> **Assignment**: Without any pictures, print the lines below from the one that has "Tap the strawberry icon in bottom bar" through the one that has "Given: Expand the Preferences dropdown arrow", exactly and nothing else.

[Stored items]
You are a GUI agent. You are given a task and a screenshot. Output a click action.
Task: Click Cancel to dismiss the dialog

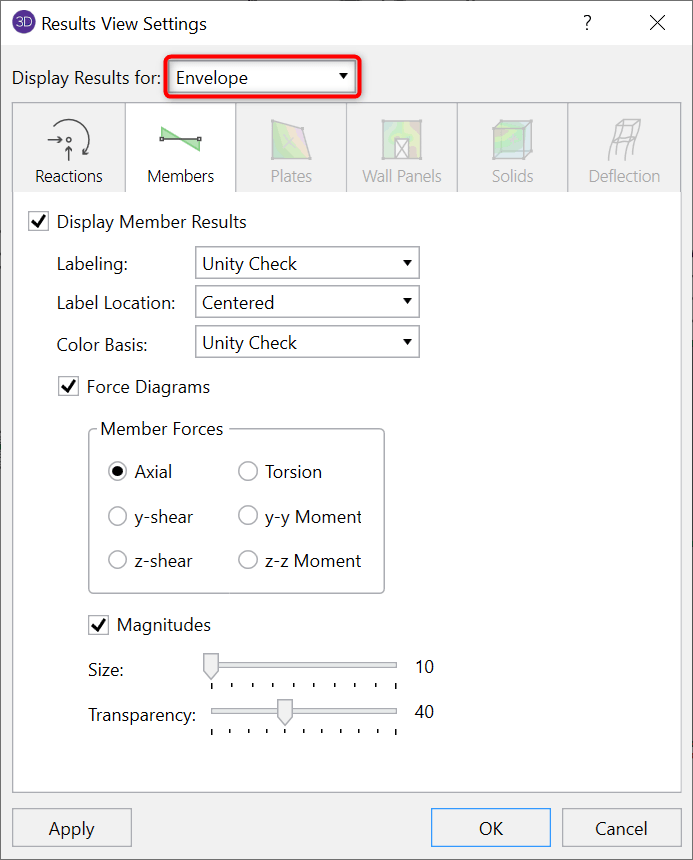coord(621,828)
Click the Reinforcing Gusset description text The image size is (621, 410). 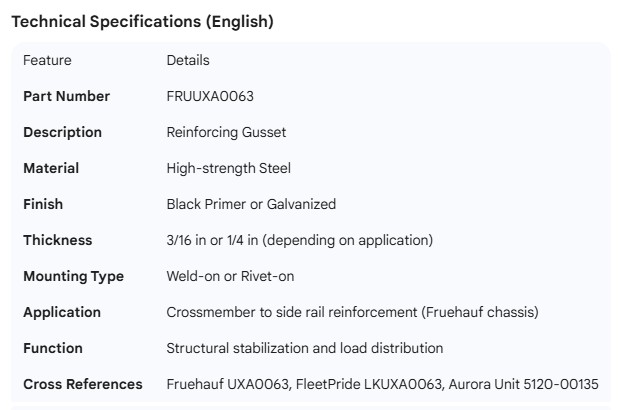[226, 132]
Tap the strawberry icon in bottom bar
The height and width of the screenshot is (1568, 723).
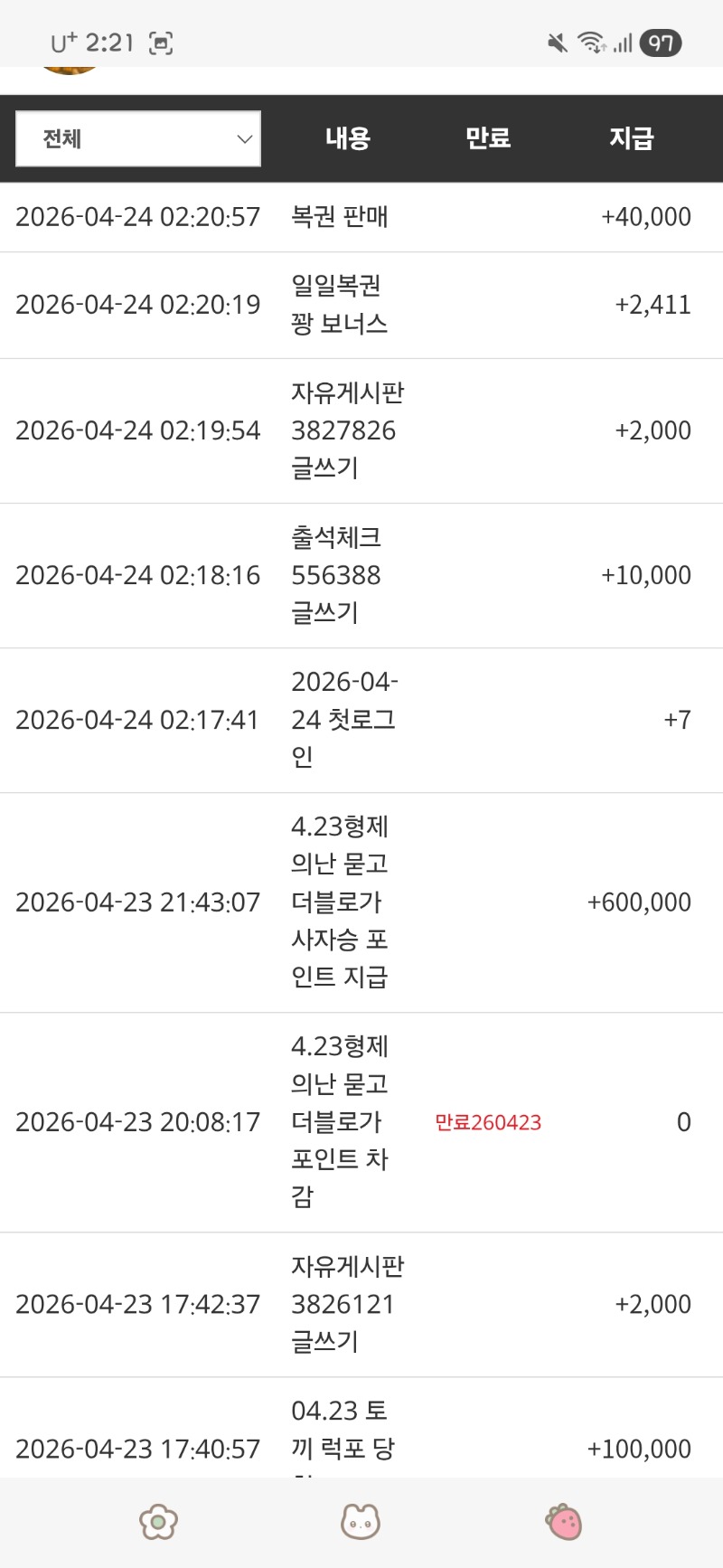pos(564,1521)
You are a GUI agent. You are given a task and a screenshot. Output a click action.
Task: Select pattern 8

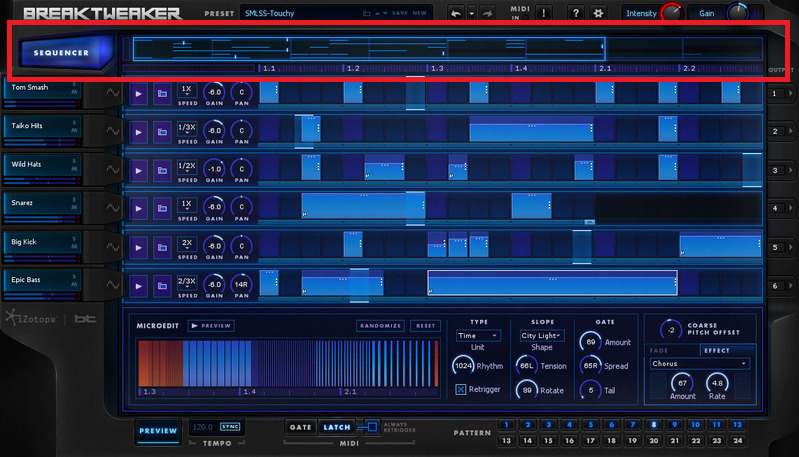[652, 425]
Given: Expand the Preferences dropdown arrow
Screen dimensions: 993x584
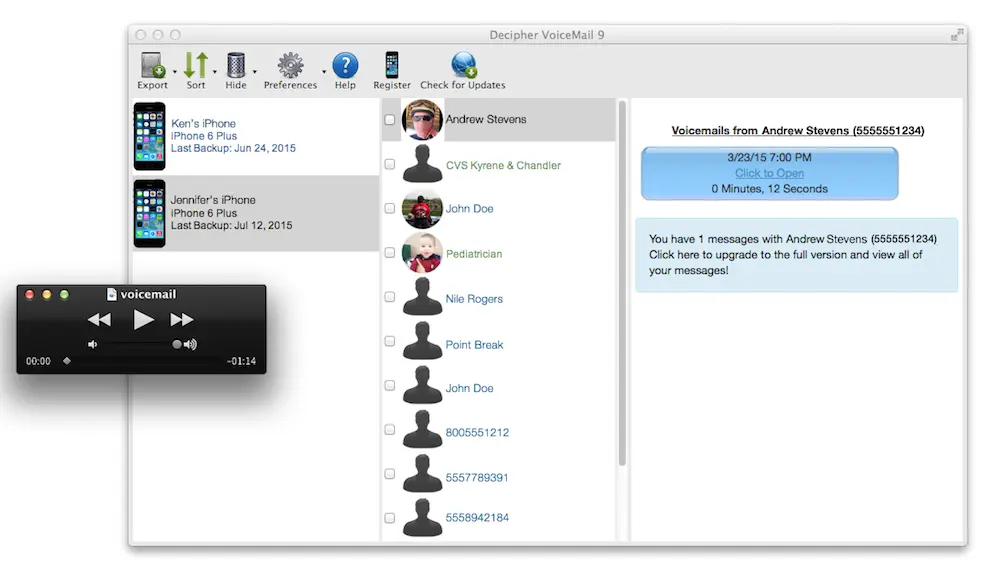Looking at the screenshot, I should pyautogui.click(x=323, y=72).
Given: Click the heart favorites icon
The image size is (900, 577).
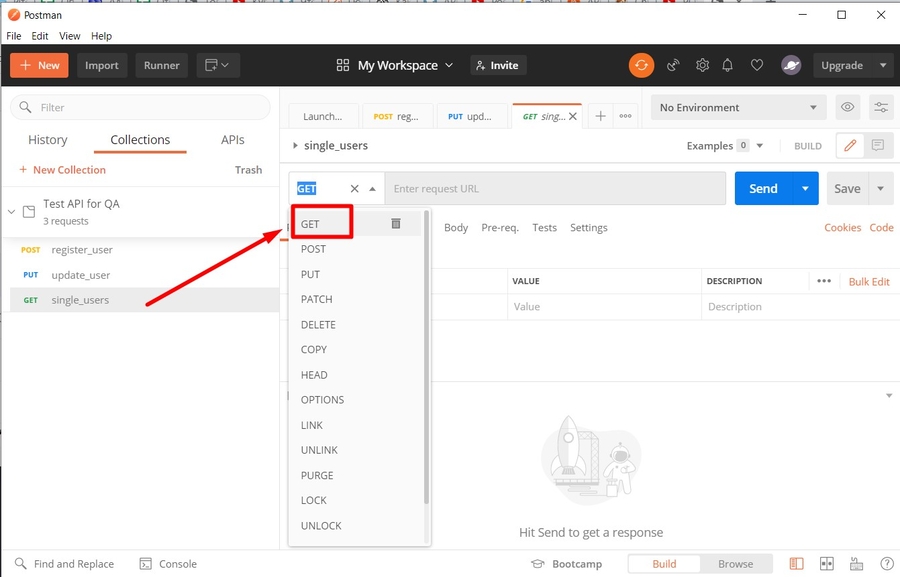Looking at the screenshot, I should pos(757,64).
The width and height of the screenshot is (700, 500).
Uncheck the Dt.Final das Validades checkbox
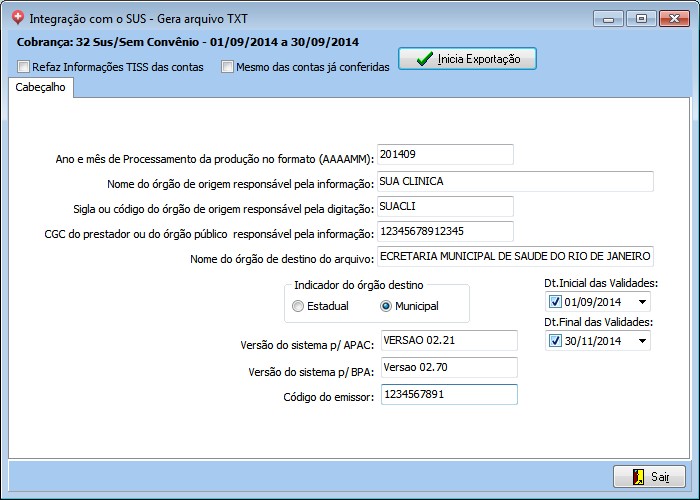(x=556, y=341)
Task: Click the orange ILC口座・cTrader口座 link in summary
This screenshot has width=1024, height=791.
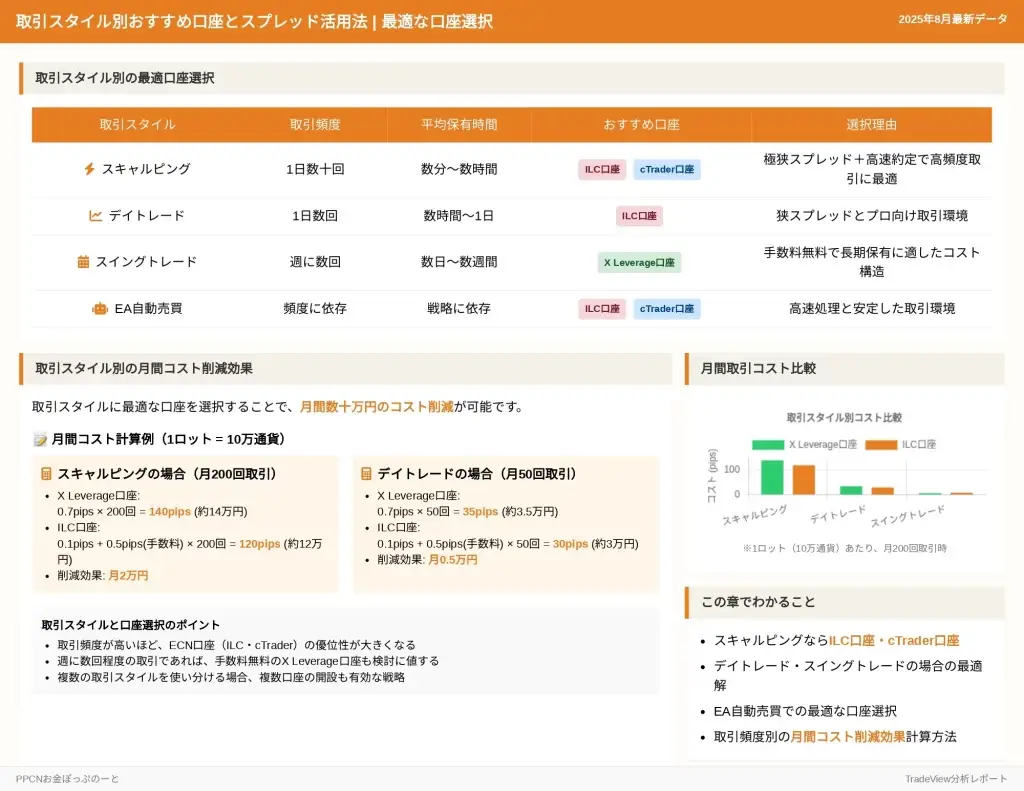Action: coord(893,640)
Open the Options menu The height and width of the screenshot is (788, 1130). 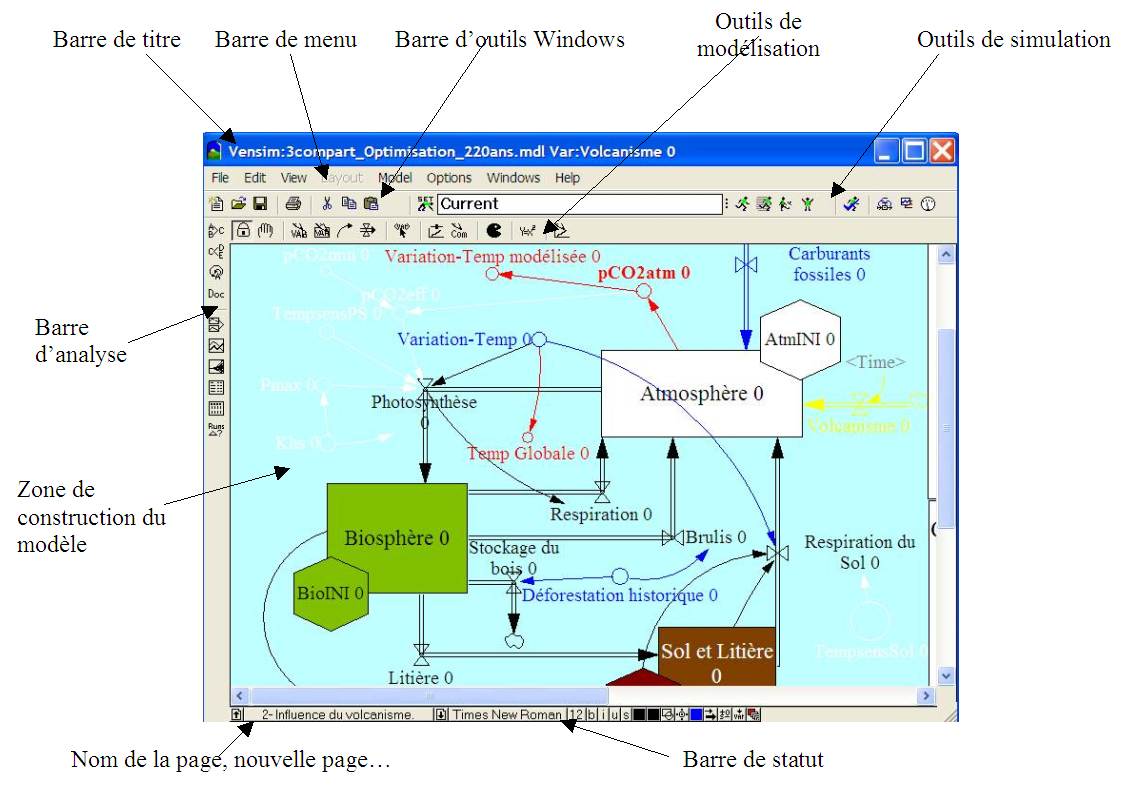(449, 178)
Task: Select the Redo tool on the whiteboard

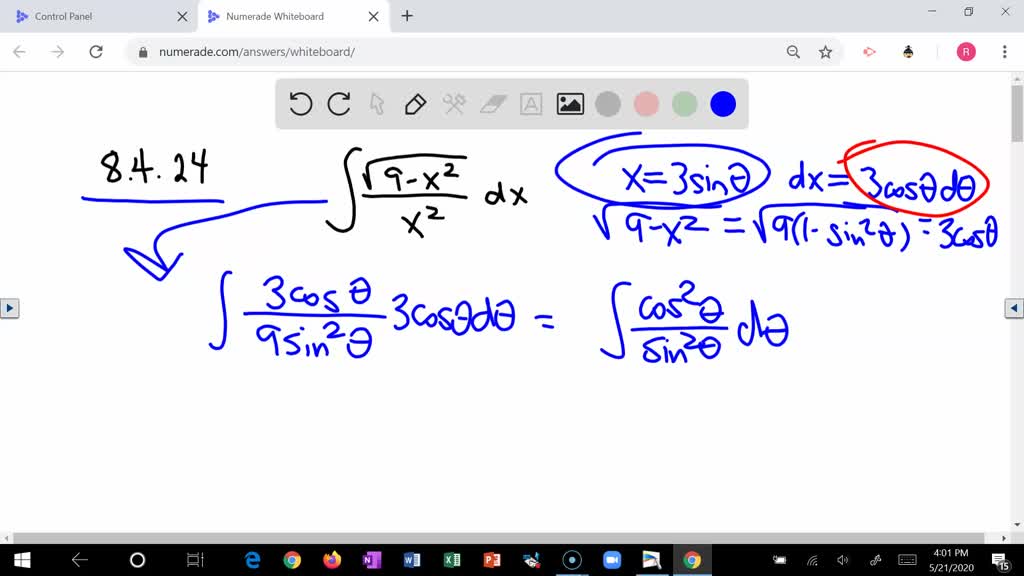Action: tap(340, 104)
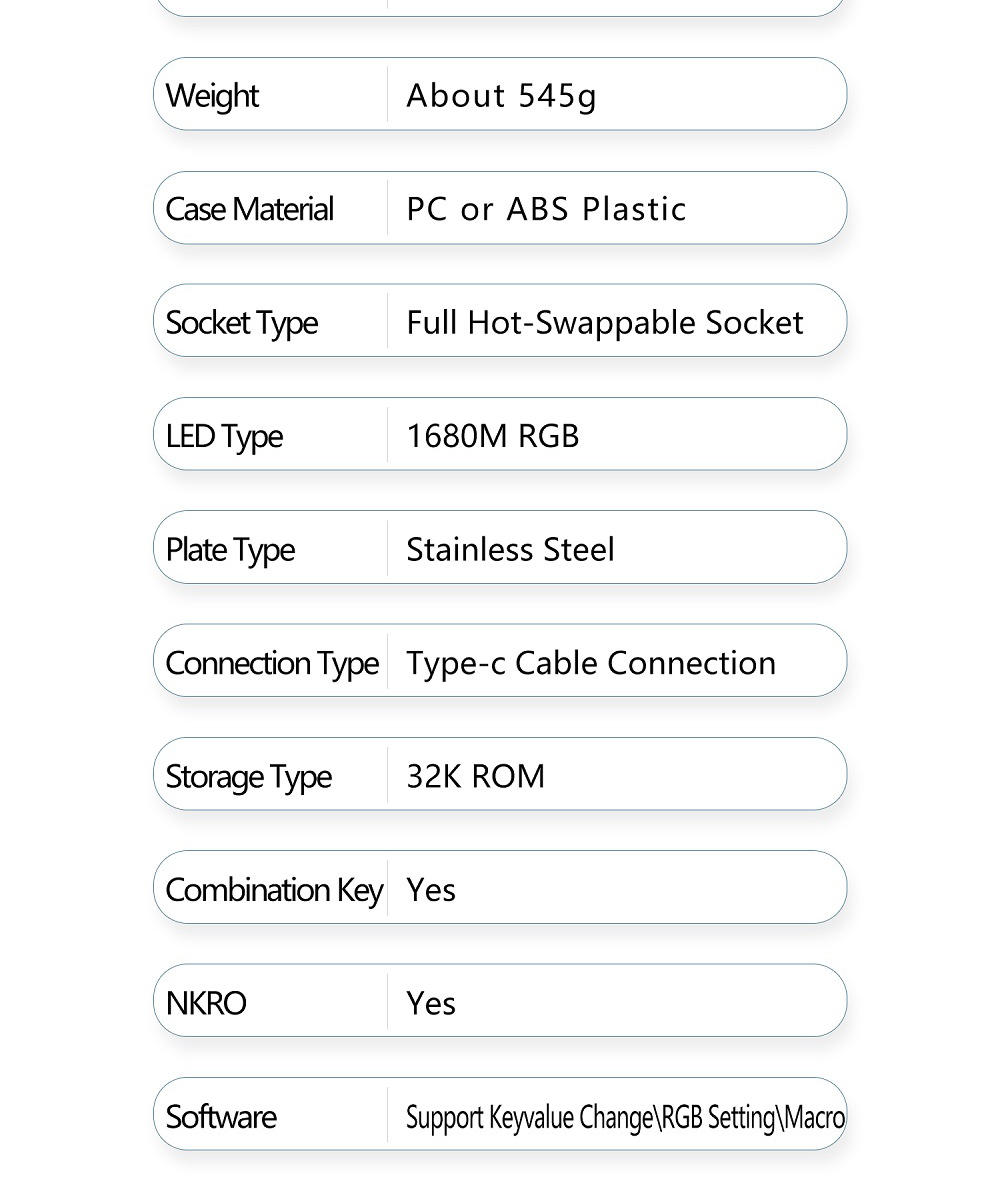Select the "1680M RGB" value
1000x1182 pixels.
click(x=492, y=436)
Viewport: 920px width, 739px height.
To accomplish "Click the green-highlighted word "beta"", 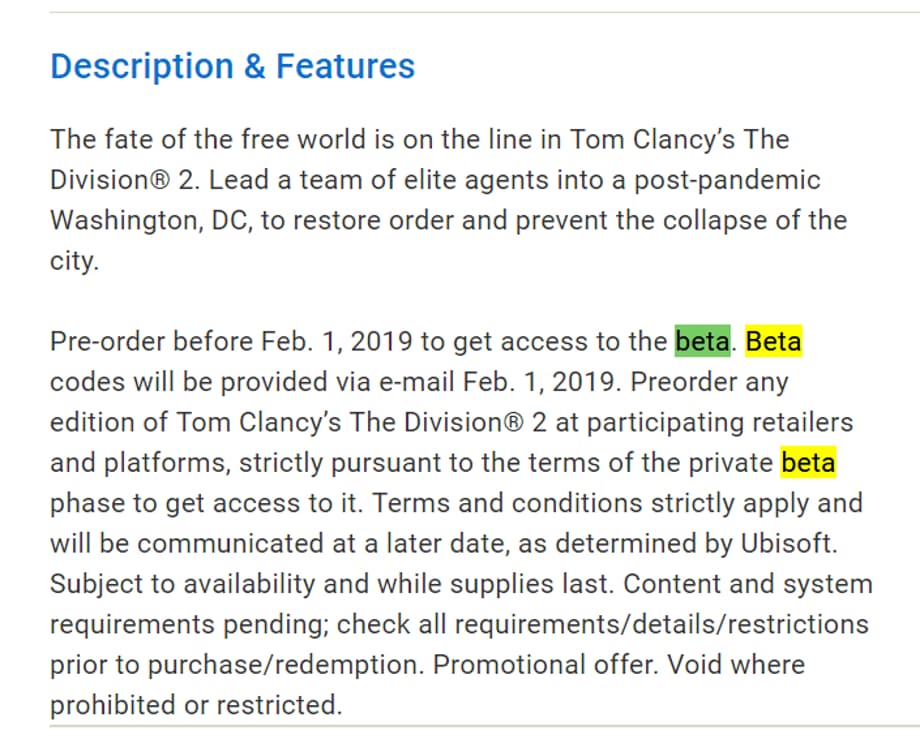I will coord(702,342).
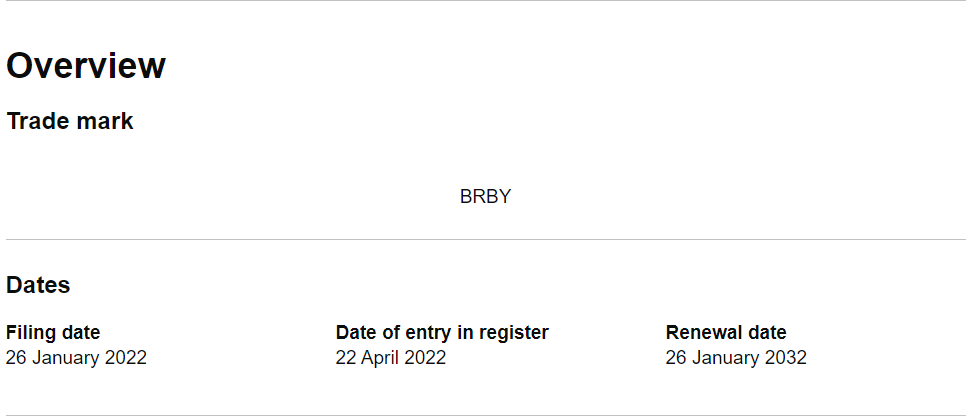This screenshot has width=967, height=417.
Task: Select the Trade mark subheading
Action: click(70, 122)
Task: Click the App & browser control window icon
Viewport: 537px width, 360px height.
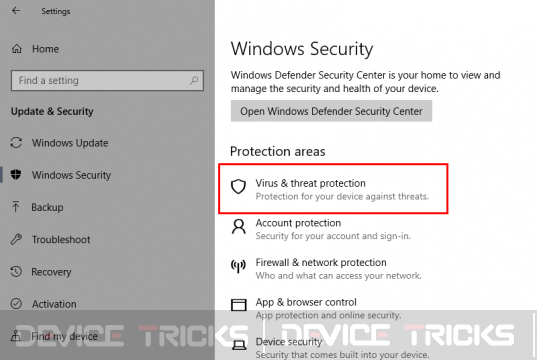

> **Answer box**:
Tap the strawberry icon in bottom bar
The height and width of the screenshot is (1568, 723).
pos(564,1521)
You are a GUI agent. You are given a task and a screenshot. Output a click action.
Task: Select pattern 8

[652, 425]
Given: Expand the Preferences dropdown arrow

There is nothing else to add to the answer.